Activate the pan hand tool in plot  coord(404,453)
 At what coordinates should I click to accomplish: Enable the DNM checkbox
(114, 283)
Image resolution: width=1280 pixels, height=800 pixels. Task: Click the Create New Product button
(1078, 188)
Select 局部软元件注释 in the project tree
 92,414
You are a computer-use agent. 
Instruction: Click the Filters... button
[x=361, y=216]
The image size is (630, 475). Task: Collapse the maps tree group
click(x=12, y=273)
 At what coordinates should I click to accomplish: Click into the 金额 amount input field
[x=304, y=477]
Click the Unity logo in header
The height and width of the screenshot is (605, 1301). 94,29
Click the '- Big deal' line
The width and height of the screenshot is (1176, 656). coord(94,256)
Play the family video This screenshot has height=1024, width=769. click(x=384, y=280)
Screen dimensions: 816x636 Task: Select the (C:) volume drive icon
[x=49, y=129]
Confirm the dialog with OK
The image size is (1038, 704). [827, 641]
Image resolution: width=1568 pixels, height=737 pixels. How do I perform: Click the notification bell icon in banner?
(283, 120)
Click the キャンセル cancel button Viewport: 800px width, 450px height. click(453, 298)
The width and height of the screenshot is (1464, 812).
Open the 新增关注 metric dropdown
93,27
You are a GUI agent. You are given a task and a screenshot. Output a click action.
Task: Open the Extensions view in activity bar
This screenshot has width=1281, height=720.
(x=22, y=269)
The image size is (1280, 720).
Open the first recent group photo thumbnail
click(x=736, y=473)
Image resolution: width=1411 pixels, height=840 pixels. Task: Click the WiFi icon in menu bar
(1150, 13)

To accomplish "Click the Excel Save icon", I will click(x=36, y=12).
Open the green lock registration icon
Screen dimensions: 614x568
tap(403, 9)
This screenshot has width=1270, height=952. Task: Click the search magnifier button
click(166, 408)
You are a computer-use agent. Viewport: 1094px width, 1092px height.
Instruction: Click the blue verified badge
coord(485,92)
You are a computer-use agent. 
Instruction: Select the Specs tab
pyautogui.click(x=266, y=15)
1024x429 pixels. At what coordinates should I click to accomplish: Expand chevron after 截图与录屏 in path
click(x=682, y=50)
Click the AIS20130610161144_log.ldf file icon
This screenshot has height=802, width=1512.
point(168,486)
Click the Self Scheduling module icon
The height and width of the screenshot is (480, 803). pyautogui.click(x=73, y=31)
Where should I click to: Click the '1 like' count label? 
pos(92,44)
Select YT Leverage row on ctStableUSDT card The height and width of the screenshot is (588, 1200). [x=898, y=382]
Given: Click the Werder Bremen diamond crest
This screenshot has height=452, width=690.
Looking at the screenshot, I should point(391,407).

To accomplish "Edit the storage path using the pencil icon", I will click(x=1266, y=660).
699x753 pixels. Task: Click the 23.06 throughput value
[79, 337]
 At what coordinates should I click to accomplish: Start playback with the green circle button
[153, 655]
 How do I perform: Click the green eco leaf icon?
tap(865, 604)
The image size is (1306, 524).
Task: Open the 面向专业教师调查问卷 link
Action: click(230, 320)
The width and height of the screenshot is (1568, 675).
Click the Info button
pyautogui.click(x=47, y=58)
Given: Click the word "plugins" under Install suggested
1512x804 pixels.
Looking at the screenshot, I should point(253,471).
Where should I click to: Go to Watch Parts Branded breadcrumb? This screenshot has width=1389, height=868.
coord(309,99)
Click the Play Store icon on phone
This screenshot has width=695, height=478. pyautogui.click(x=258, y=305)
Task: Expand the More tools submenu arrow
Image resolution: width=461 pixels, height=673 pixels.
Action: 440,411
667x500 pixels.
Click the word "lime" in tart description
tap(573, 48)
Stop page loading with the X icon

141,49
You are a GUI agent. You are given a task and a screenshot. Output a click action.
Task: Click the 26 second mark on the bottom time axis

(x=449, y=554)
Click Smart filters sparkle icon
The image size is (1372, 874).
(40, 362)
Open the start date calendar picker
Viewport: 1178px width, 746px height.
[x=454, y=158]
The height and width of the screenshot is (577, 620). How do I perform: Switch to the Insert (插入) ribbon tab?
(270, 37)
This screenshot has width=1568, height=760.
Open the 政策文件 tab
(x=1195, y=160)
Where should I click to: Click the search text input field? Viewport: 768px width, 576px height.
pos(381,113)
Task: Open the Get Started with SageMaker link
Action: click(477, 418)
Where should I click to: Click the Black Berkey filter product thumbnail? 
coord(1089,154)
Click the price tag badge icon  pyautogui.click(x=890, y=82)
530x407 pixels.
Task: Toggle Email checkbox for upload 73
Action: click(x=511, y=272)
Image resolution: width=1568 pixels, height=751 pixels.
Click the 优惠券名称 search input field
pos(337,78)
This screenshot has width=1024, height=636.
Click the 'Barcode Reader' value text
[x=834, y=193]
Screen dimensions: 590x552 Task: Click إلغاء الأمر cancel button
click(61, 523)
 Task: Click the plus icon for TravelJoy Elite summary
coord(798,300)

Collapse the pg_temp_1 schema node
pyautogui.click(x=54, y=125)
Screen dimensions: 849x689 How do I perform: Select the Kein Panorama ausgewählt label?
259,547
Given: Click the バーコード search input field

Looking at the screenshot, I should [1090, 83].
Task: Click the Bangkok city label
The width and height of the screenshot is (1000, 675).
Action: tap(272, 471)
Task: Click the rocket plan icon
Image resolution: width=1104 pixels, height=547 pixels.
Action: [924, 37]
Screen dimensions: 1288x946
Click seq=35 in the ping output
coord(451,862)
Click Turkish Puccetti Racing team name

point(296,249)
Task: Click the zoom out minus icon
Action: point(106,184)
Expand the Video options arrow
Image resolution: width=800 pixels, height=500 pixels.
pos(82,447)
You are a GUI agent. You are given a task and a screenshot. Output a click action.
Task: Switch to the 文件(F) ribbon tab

§ §

_Required work:_ Please transcribe the material above precisely as it stands.

_Answer to this task:_
Activate the pan hand tool in plot  coord(404,453)
 At what coordinates should I click to accomplish: Enable the DNM checkbox
(114, 283)
Image resolution: width=1280 pixels, height=800 pixels. Task: Click the Create New Product button
(1078, 188)
Select 局部软元件注释 in the project tree
 92,414
You are a computer-use agent. 
Instruction: Click the Filters... button
[x=361, y=216]
The image size is (630, 475). Task: Collapse the maps tree group
click(x=12, y=273)
 At what coordinates should I click to accomplish: Click into the 金额 amount input field
[x=304, y=477]
Click the Unity logo in header
The height and width of the screenshot is (605, 1301). 94,29
Click the '- Big deal' line
The width and height of the screenshot is (1176, 656). coord(94,256)
Play the family video This screenshot has height=1024, width=769. click(x=384, y=280)
Screen dimensions: 816x636 Task: Select the (C:) volume drive icon
[x=49, y=129]
Confirm the dialog with OK
The image size is (1038, 704). [827, 641]
Image resolution: width=1568 pixels, height=737 pixels. How do I perform: Click the notification bell icon in banner?
(283, 120)
Click the キャンセル cancel button Viewport: 800px width, 450px height. click(453, 298)
The width and height of the screenshot is (1464, 812).
Open the 新增关注 metric dropdown
93,27
You are a GUI agent. You are given a task and a screenshot. Output a click action.
Task: Open the Extensions view in activity bar
This screenshot has width=1281, height=720.
(x=22, y=269)
The image size is (1280, 720).
Open the first recent group photo thumbnail
click(x=736, y=473)
Image resolution: width=1411 pixels, height=840 pixels. Task: Click the WiFi icon in menu bar
(1150, 13)

To accomplish "Click the Excel Save icon", I will click(x=36, y=12).
Open the green lock registration icon
Screen dimensions: 614x568
tap(403, 9)
This screenshot has width=1270, height=952. Task: Click the search magnifier button
click(166, 408)
You are a computer-use agent. Viewport: 1094px width, 1092px height.
Instruction: Click the blue verified badge
coord(485,92)
You are a computer-use agent. 
Instruction: Select the Specs tab
pyautogui.click(x=266, y=15)
1024x429 pixels. At what coordinates should I click to accomplish: Expand chevron after 截图与录屏 in path
click(x=682, y=50)
Click the AIS20130610161144_log.ldf file icon
This screenshot has height=802, width=1512.
point(168,486)
Click the Self Scheduling module icon
The height and width of the screenshot is (480, 803). pyautogui.click(x=73, y=31)
Where should I click to: Click the '1 like' count label? 
pos(92,44)
Select YT Leverage row on ctStableUSDT card The height and width of the screenshot is (588, 1200). [x=898, y=382]
Given: Click the Werder Bremen diamond crest
This screenshot has height=452, width=690.
Looking at the screenshot, I should point(391,407).

To accomplish "Edit the storage path using the pencil icon", I will click(x=1266, y=660).
699x753 pixels. Task: Click the 23.06 throughput value
[79, 337]
 At what coordinates should I click to accomplish: Start playback with the green circle button
[153, 655]
 How do I perform: Click the green eco leaf icon?
tap(865, 604)
The image size is (1306, 524).
Task: Open the 面向专业教师调查问卷 link
Action: click(230, 320)
The width and height of the screenshot is (1568, 675).
Click the Info button
pyautogui.click(x=47, y=58)
Given: Click the word "plugins" under Install suggested
1512x804 pixels.
Looking at the screenshot, I should point(253,471).
Where should I click to: Go to Watch Parts Branded breadcrumb? This screenshot has width=1389, height=868.
coord(309,99)
Click the Play Store icon on phone
This screenshot has width=695, height=478. pyautogui.click(x=258, y=305)
Task: Expand the More tools submenu arrow
Image resolution: width=461 pixels, height=673 pixels.
Action: 440,411
667x500 pixels.
Click the word "lime" in tart description
tap(573, 48)
Stop page loading with the X icon

141,49
You are a GUI agent. You are given a task and a screenshot. Output a click action.
Task: Click the 26 second mark on the bottom time axis

(x=449, y=554)
Click Smart filters sparkle icon
The image size is (1372, 874).
(40, 362)
Open the start date calendar picker
Viewport: 1178px width, 746px height.
[x=454, y=158]
The height and width of the screenshot is (577, 620). How do I perform: Switch to the Insert (插入) ribbon tab?
(270, 37)
This screenshot has width=1568, height=760.
Open the 政策文件 tab
(x=1195, y=160)
Where should I click to: Click the search text input field? Viewport: 768px width, 576px height.
pos(381,113)
Task: Open the Get Started with SageMaker link
Action: click(477, 418)
Where should I click to: Click the Black Berkey filter product thumbnail? 
coord(1089,154)
Click the price tag badge icon  pyautogui.click(x=890, y=82)
530x407 pixels.
Task: Toggle Email checkbox for upload 73
Action: click(x=511, y=272)
Image resolution: width=1568 pixels, height=751 pixels.
Click the 优惠券名称 search input field
pos(337,78)
This screenshot has width=1024, height=636.
Click the 'Barcode Reader' value text
[x=834, y=193]
Screen dimensions: 590x552 Task: Click إلغاء الأمر cancel button
click(61, 523)
 Task: Click the plus icon for TravelJoy Elite summary
coord(798,300)

Collapse the pg_temp_1 schema node
pyautogui.click(x=54, y=125)
Screen dimensions: 849x689 How do I perform: Select the Kein Panorama ausgewählt label?
259,547
Given: Click the バーコード search input field

Looking at the screenshot, I should [1090, 83].
Task: Click the Bangkok city label
The width and height of the screenshot is (1000, 675).
Action: tap(272, 471)
Task: Click the rocket plan icon
Image resolution: width=1104 pixels, height=547 pixels.
Action: [924, 37]
Screen dimensions: 1288x946
Click seq=35 in the ping output
coord(451,862)
Click Turkish Puccetti Racing team name

point(296,249)
Task: Click the zoom out minus icon
Action: point(106,184)
Expand the Video options arrow
Image resolution: width=800 pixels, height=500 pixels.
pos(82,447)
You are a GUI agent. You are given a task and a screenshot. Output a click action.
Task: Switch to the 文件(F) ribbon tab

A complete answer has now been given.